Zoals Johannes Luther,
wilde de vader van Zwingli dat zijn zoon zou studeren. Toen Ulrich nog
heel jong was, vertrok hij uit het dal waar hij geboren was. Hij
maakte zo snel vorderingen dat men na korte tijd voor het probleem
stond waar men leraren kon vinden die bevoegd genoeg waren om hem te
begeleiden. Toen hij dertien was ging hij naar Bern, waar toen de
beroemdste school van Zwitserland gevestigd was. Daar dreigde er
echter groot gevaar voor deze veelbelovende jongeman.
De monniken deden hun
uiterste best om hem in het klooster te lokken. Dominicanen en
franciscanen wedijverden om de gunst van het volk.

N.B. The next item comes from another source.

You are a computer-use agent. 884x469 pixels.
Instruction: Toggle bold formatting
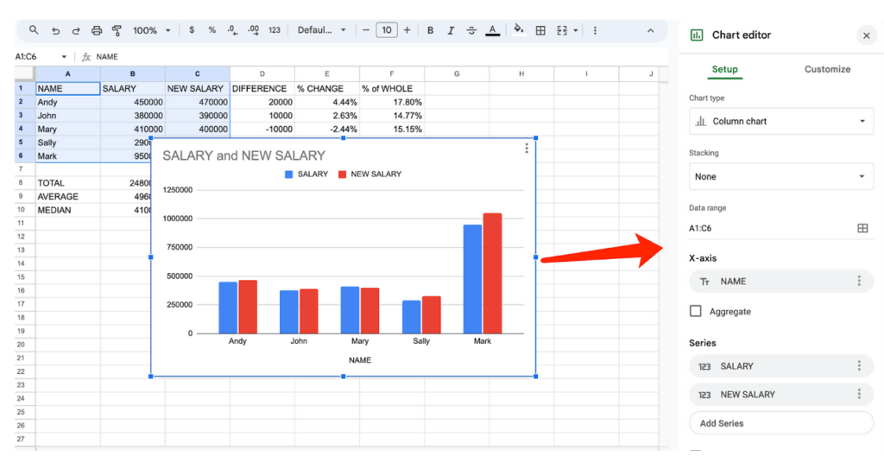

Zij hoopten hun
doel te bereiken door luxueuze kerkinterieurs, door pracht en praal
tijdens de kerkdiensten en door de aantrekkingskracht van beroemde
relikwieën en beelden die wonderen konden verrichten.
De dominicanen van Bern
wisten wel dat als zij deze begaafde jonge student voor zich konden
winnen het een enorme winst en een eer voor hen zou zijn. Zijn
jeugdige leeftijd, zijn natuurlijk talent als spreker en schrijver en
zijn buitengewone aanleg voor muziek en poëzie zouden meer
aantrekkingskracht op het volk uitoefenen, hen naar hun diensten
lokken en de inkomsten van hun orde meer verhogen dan al hun pracht en
praal.
Met bedrog en vleierij
probeerden zij Zwingli ertoe over te halen in hun klooster te treden.
Luther had zich als student in zijn kloostercel opgesloten en zou voor
de wereld verloren zijn geweest als Gods voorzienigheid hem niet uit
zijn situatie had bevrijd. Zwingli mocht niet het zelfde gevaar lopen.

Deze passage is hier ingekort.